::: SOURCE DATA

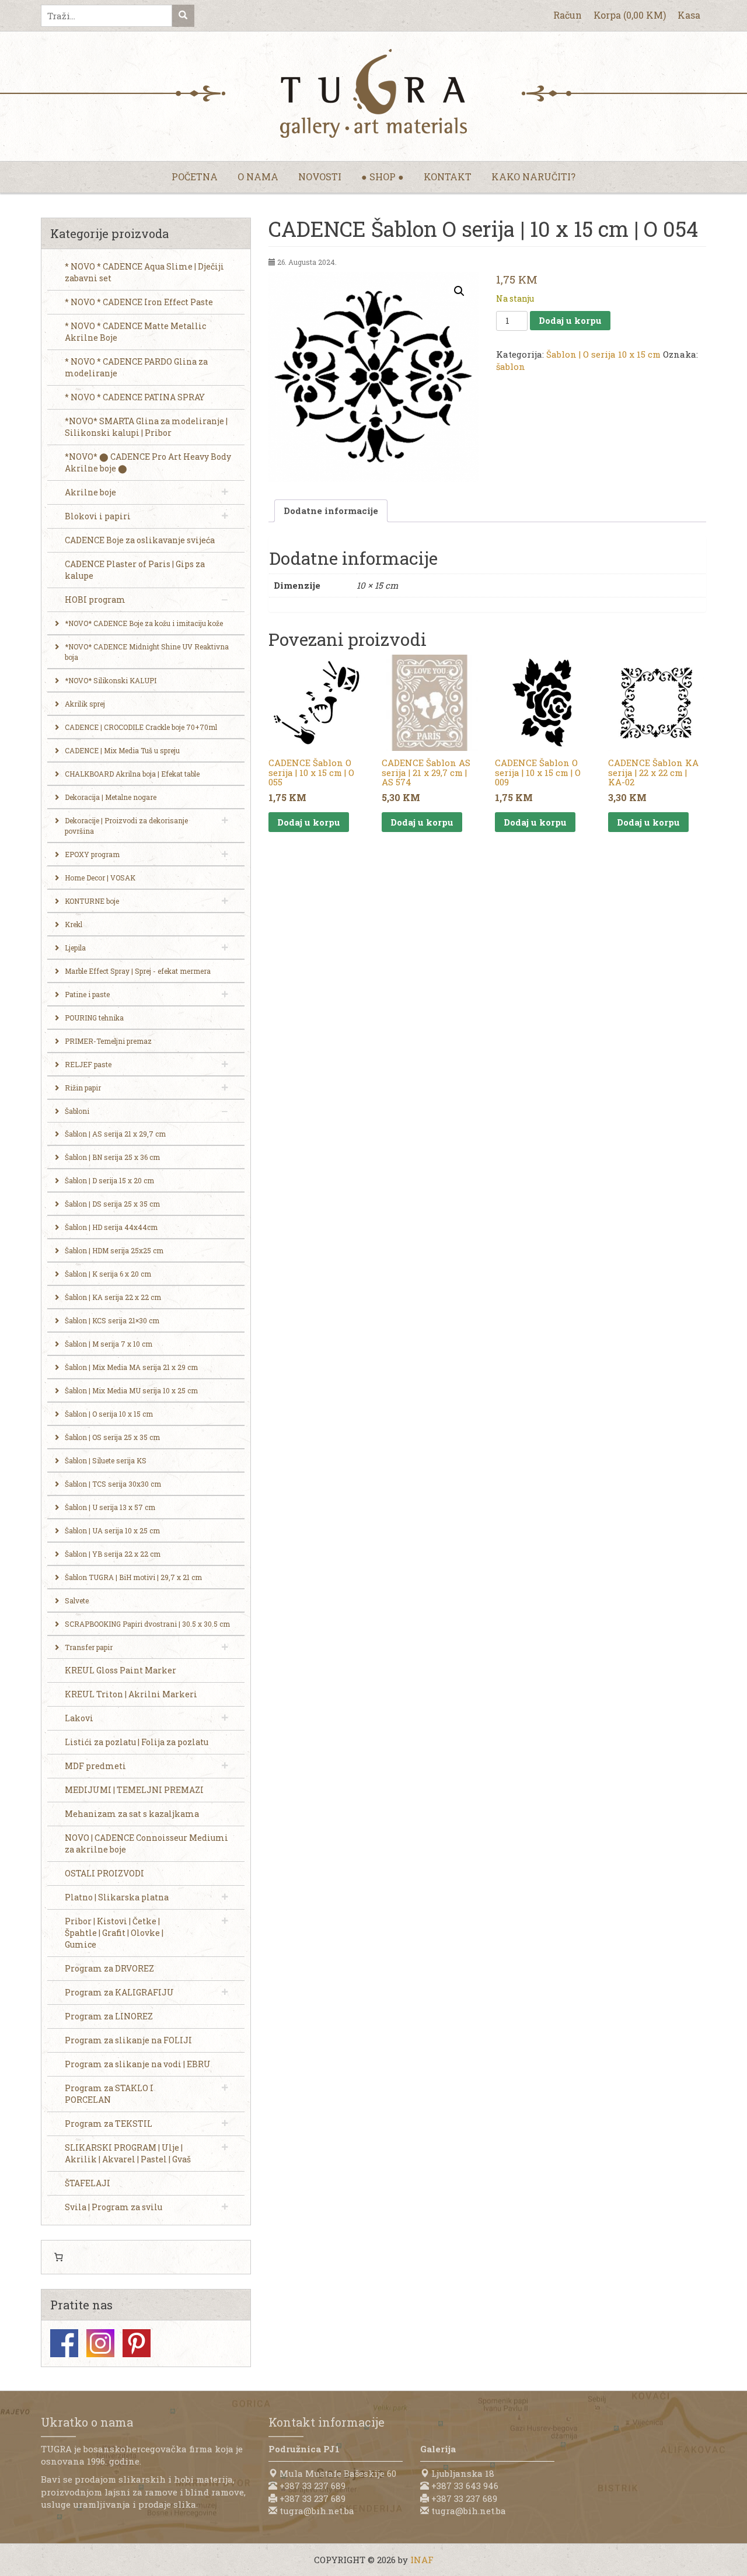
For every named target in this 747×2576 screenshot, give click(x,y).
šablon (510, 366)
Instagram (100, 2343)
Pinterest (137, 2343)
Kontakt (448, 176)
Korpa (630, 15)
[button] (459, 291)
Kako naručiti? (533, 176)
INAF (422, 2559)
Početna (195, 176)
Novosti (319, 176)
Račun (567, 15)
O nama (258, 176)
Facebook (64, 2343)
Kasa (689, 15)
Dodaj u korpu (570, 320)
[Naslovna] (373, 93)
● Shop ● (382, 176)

::::::
::: SOURCE DATA

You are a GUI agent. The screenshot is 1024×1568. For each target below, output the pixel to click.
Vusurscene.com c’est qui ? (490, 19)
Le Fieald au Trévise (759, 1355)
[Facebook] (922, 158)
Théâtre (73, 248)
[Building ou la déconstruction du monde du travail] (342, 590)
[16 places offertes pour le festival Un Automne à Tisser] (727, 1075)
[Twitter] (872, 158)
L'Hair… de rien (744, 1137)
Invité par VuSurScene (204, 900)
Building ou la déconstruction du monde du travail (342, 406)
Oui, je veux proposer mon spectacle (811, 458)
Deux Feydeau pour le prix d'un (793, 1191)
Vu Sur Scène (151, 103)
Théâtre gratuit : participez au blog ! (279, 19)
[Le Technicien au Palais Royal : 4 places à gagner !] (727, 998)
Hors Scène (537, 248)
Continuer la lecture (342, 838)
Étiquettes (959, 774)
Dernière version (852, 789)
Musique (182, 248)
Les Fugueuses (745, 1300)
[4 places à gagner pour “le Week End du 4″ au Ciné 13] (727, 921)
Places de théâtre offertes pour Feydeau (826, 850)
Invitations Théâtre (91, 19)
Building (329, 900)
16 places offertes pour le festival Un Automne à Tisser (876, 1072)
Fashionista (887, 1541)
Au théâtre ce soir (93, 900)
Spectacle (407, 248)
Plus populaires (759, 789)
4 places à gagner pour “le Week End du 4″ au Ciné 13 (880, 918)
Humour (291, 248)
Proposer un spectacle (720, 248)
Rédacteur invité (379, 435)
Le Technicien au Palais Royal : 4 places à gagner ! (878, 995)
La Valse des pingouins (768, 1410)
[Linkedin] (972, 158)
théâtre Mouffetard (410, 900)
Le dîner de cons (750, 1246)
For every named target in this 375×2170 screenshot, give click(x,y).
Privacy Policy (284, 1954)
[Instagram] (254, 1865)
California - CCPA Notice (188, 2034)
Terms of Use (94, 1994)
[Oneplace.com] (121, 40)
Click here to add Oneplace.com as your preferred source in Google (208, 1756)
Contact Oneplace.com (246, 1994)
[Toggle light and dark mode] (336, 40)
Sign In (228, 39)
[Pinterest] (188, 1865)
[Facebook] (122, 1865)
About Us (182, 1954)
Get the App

::::::

**TASK GOAL:**
Looking at the records above, return exactly the lines from the line with "For every named target in this 747×2576" to the line with "Početna (195, 176)", both ends included.

**ANSWER SPACE:**
For every named target in this 747×2576 screenshot, give click(x,y).
šablon (510, 366)
Instagram (100, 2343)
Pinterest (137, 2343)
Kontakt (448, 176)
Korpa (630, 15)
[button] (459, 291)
Kako naručiti? (533, 176)
INAF (422, 2559)
Početna (195, 176)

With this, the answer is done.